Hmmm!?! Ça qui m’a l’plusse marqué??? En t’ute varité, «Nosey Boy» : cé la gobbine de marque de «bobby pin» que la vilaine Sœur Honorine d’la Sainte Foi, ma bourreau d’maîtresse de grade 5, m’avait engravé dans l’front, en essayant d’m’enfoncer z’un kleenex sus l’fait d’la tignasse, avant d’entrer à l’église.

Crouaire que c’était la coutume catholique de c’temps-là, pour lés jeunes filles qu’avions pas d’chapeau pour s’enfoncer d’sus l’fait d’leu’ tête… À s’faire moquer d’nu z’autres itout par lés étudiants de l’école dés p’tits gars détestables! Ou d’aouaire «d’handy», en cas d’urgence que tchequ’un arait grand besin de s’moucher «out» la morve du nez!

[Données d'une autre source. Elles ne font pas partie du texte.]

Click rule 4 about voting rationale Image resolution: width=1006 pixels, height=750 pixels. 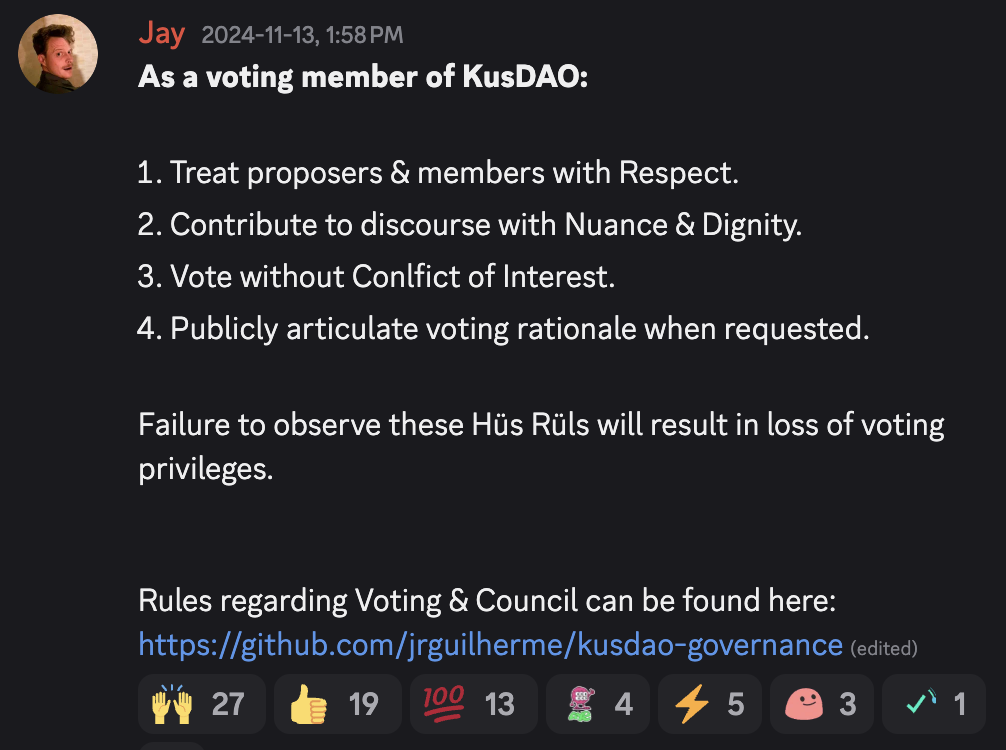pyautogui.click(x=503, y=329)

Bin à ct’époque-là, ma cousine naïve pis très nono de Dométhilde ne semblait pas comprendre le pourquoi d’un kleenex sus l’fait d’la tête?

J’y’ai espliqué à ma façon : <<Ej pense qu’la raison que j’devons se greyer ou porter t’un kleenex d’sus l’fait d’la tête, cé pour nous protéger dés pigeons, en sortant d’l’église. Ouaye! Juste en tout cas qu’lés pirrounnes déciderions de voulouaire v’nir s’larguer sus nu z’autres ou v’nir nous bomber (FLIC-et-FLAC) de crottes!>>

Pis pas plusse «bright», pauvre-de-pauvre de Dométhilde a cru à mon histouaire écartée. Pis cé depis c’temps-là, «unfortunately», que ma cousine a t’une peur horrible dés zézeaux; mais surtout ceusses-là de l’espèce dés pigeons.